If you doubt the power of natural selection I urge you, to save your soul, to read Dawkins’s book. I think you will find it a revelation. Dawkins gives a nice argument to show how far the process of evolution can go in the time available to it. He points out that man, by selection, has produced an enormous variety of types of dog, such as Pekinese, bulldogs, and so on, in the space of only a few thousand years. Here “man” is the important factor in the environment, and it is his peculiar tastes that have produced (by selective breeding, not by “design”) the freaks of nature we see preserved all around us as domestic dogs. Yet the time required to do this, on the evolutionary scale of hundreds of millions of years, is extraordinarily short. So we should not be surprised at the ever greater variety of creatures that natural selection has produced on this much larger time scale.
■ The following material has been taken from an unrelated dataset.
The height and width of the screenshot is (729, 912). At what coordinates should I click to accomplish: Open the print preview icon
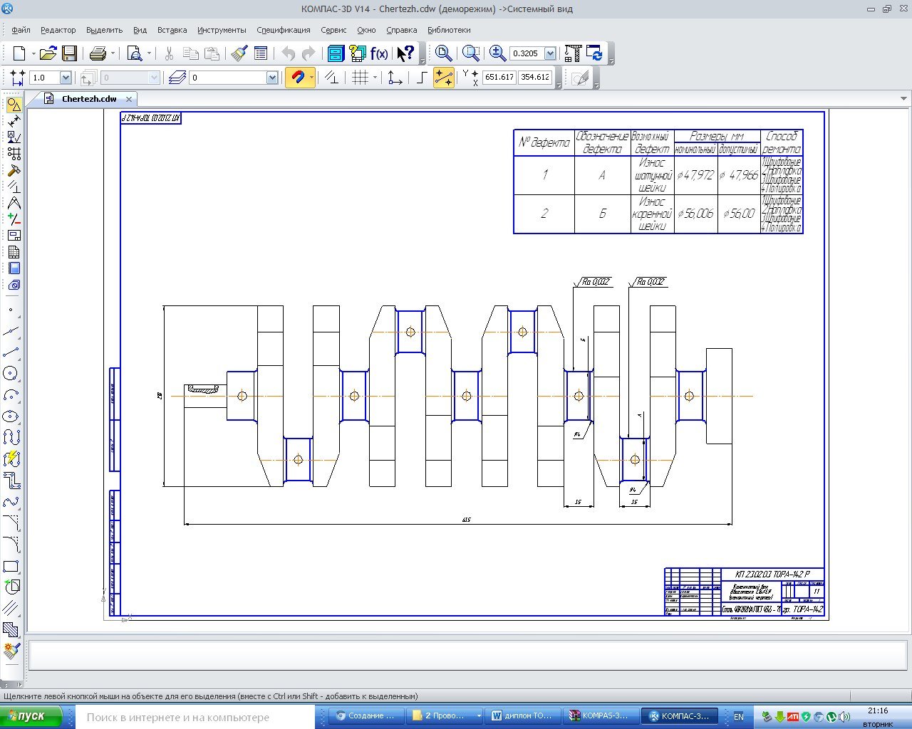[135, 53]
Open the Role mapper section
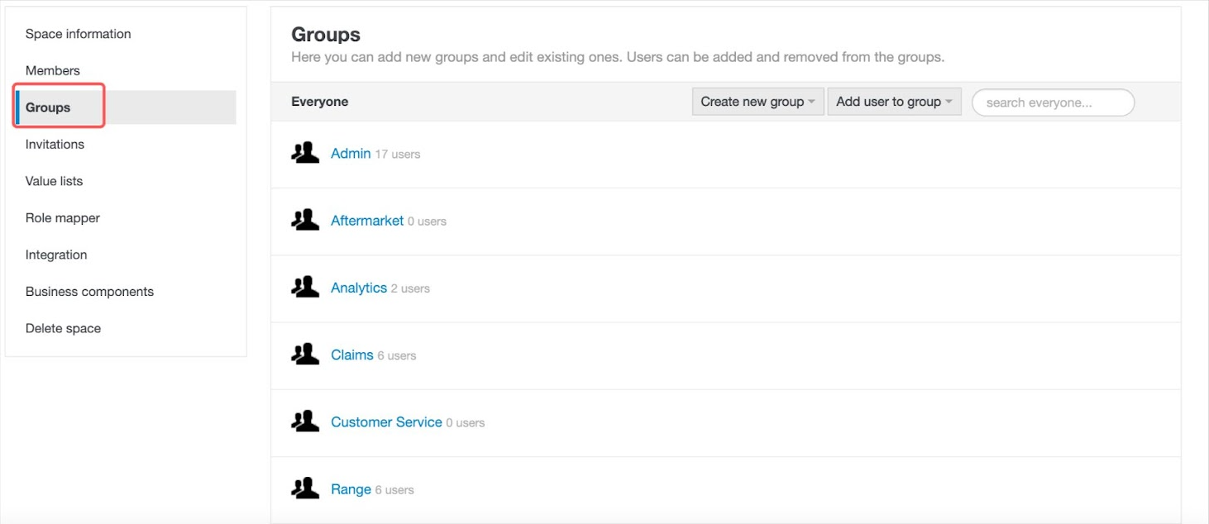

Incidentally, Dawkins’s book contains a fair but devastating critique (pages 37-41) of the book
The Probability of God
by Hugh Montefiore, the Bishop of Birmingham. I first knew Hugh when he was Dean of Caius College, Cambridge, and I agree with Dawkins that Hugh’s book “… is a sincere and honest attempt, by a reputable and educated writer, to bring natural theology up to date.” I also agree wholeheartedly with Dawkins’s criticism of it.

At this point I must pause and ask why exactly it is that so many people find natural selection so hard to accept. Part of the difficulty is that the process is very slow, by our everyday standards, and so we rarely have any direct experience of it operating. Perhaps the type of computer game Richard Dawkins describes might help some people to see the power of the mechanism, but not everyone likes to play with computers. Another difficulty is the striking contrast between the highly organized and intricate results of the process—all the living organisms we see around us—and the randomness at the heart of it. But this contrast is misleading since the process itself is far from random, because of the selective pressure of the environment. I suspect that some people also dislike the idea that natural selection has no foresight. The process itself, in effect, does not know where to go. It is the “environment” that provides the direction, and over the long run its effects are largely unpredictable in detail. Yet organisms appear as if they had been designed to perform in an astonishingly efficient way, and the human mind therefore finds it hard to accept that there need be no Designer to achieve this. The statistical aspects of the process and the vast numbers of
possible
organisms, far too many for all but a tiny fraction of them to have existed at all, are hard to grasp. But the process clearly works. All the worries and criticisms just listed have no content when examined carefully, provided the process is understood properly. And we have examples, both from the laboratory and the field, of natural selection in action, from the molecular level to the level of organisms and populations.